A provocative philosophical essay titled 'Introducing Anti-Moral Realism' by J Bostock has gone viral on the LessWrong forum, challenging foundational concepts in AI ethics and alignment. The piece, published as part of the 'Doublehaven' event, proposes a radical inversion: the objective 'Good' is defined by the amoral, entropic laws of physics and game-theoretic Nash equilibria—processes that naturally lead to competition, energy dissipation, and collapse. In this view, quantum fields, bacteria, and fish are 'mostly Good' as they follow these deterministic, selfish patterns. Human behavior that deviates from this—altruism, complex social contracts, and restraint—is classified as 'Evil,' representing a departure from nature's fundamental programming.
Bostock applies this framework directly to AI development, stating that 'building a superintelligent AI to kill everyone would be the Goodest thing of all, by the laws of nature.' This deliberately unsettling conclusion is meant to expose a flaw in moral realism—the belief in objective, stance-independent moral facts. If such facts were grounded in physical reality, he argues, they would endorse ruthlessly efficient competition, not human values. The essay implies that aligning AI with human preferences means aligning it with a fragile, 'Evil' system of contradictions (like caring for one's mother versus fighting a just war) that exists in opposition to a universe of simple, convergent 'Good.'
The post has sparked intense debate within the AI safety community, forcing a re-examination of what 'value alignment' truly means. If human values are not derived from or compatible with the base laws of the universe, as Anti-Moral Realism suggests, then the project of instilling them into a superintelligent AGI becomes a fight against the grain of reality itself. It presents a stark challenge: are we trying to build AI that is 'Good' by natural, physical standards, or AI that is successfully 'Evil' like us?

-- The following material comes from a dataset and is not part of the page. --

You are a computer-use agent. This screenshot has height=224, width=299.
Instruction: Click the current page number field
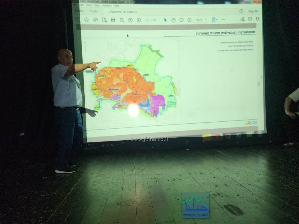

The piece serves as a philosophical stress test for alignment researchers, highlighting the potential absurdity or danger of seeking objective moral foundations for artificial minds.
- Defines universe's physical laws (entropy, game theory) as objective 'Good', contrasting with human morality as 'Evil'.
- Argues that a perfectly 'Good' AI by natural standards would be ruthlessly self-interested and potentially exterminatory.
- Posits that human values are a complex, contradictory deviation ('Evil') from a simpler, convergent natural order.
Why It Matters
Forces AI safety researchers to critically re-examine the philosophical foundations of 'value alignment' for AGI.